Each clinical photograph was presented to each reviewer at three separate, randomized times within a single slide presentation. Images were graded on a scale of 1 to 4 based on amount of glottic airway occupied by the lesion. Graders were given the following guidelines for grading, as well as a grading schematic. The right and left lesions were graded separately, except in the grade 4 category, where it was unanimously agreed among the raters that laterality is not only difficult to identify but also clinically irrelevant.
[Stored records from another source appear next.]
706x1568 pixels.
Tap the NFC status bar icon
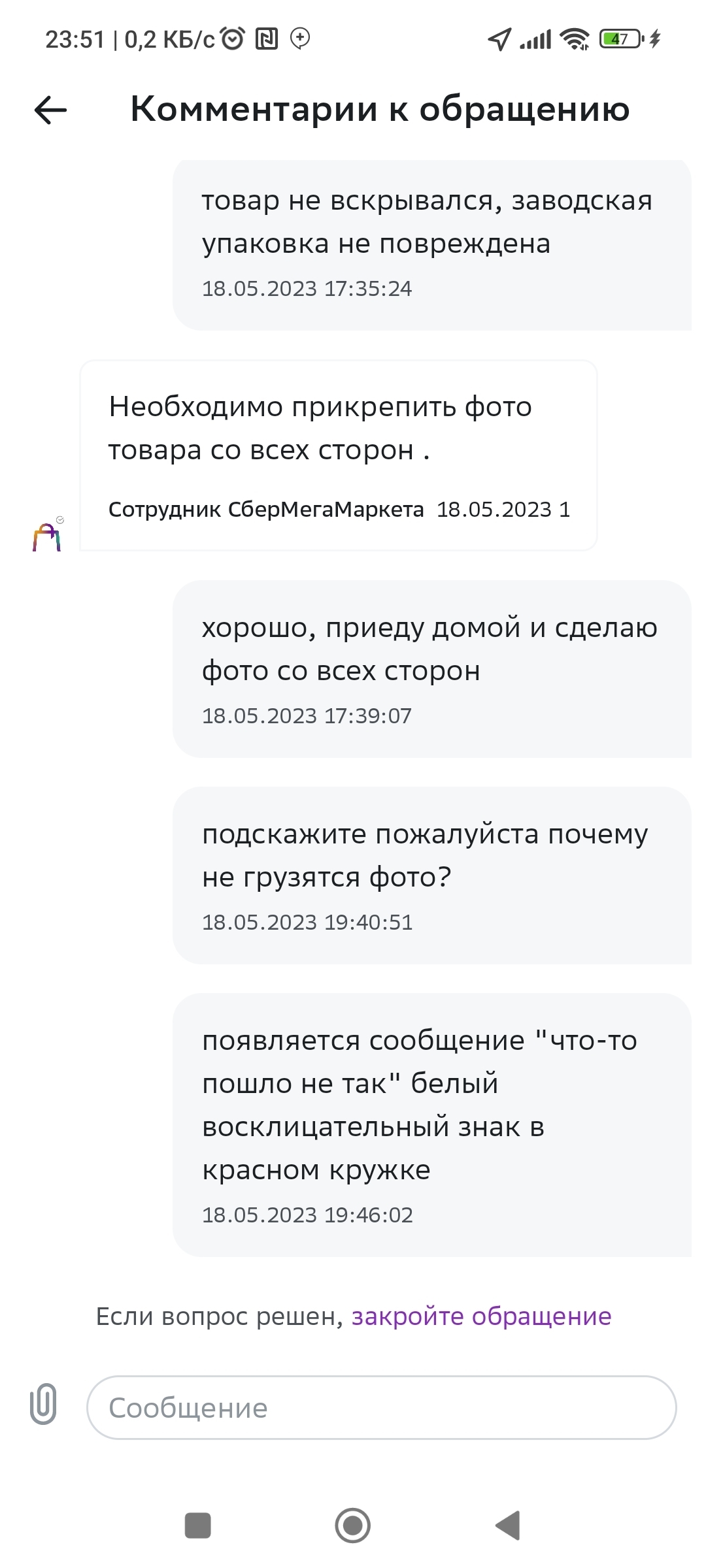point(267,39)
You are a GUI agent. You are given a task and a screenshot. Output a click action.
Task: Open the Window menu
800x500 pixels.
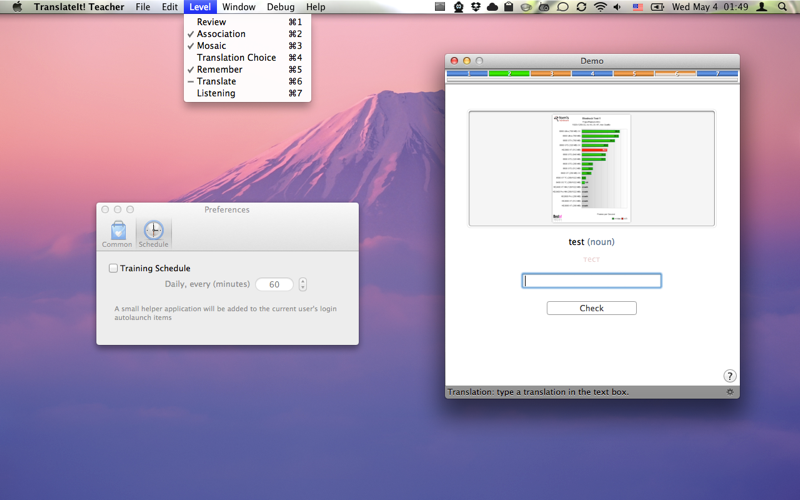pyautogui.click(x=238, y=7)
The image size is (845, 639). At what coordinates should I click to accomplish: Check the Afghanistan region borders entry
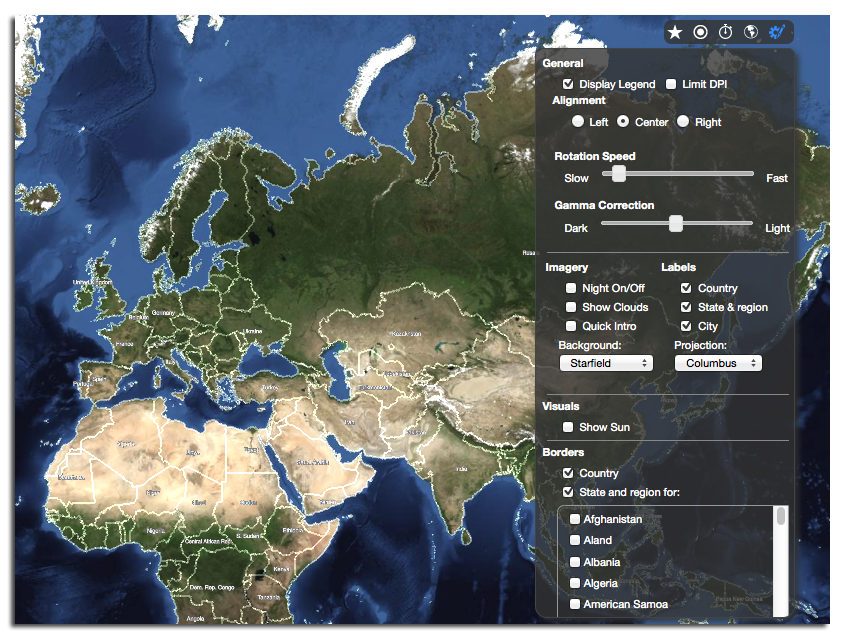tap(574, 518)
- Grade 1: Minimal polypoid degeneration of the vocal fold up to 25% of the glottic airway.
- Grade 2: Expanded polypoid lesion occupying 25% to 50% of the glottic airway.
- Grade 3: Expanded polypoid lesion, 50% to 75% of the glottic airway.
- Grade 4: Obstructive lesion regardless of laterality, occupying beyond 75% of the glottic airway.
A high degree of agreement among all four raters was demonstrated by high interclass correlation coefficients with a 95% confidence interval. Similarly, high intra-rater reliability was seen across all raters. Forty-nine (33%) lesions were grade 1. Thirty-five lesions (29.17%) were grade 2; 18 (15%) lesions were grade 3; and nine (7.5%) lesions were grade 4. Contralateral vocal fold was not graded in cases of grade 4.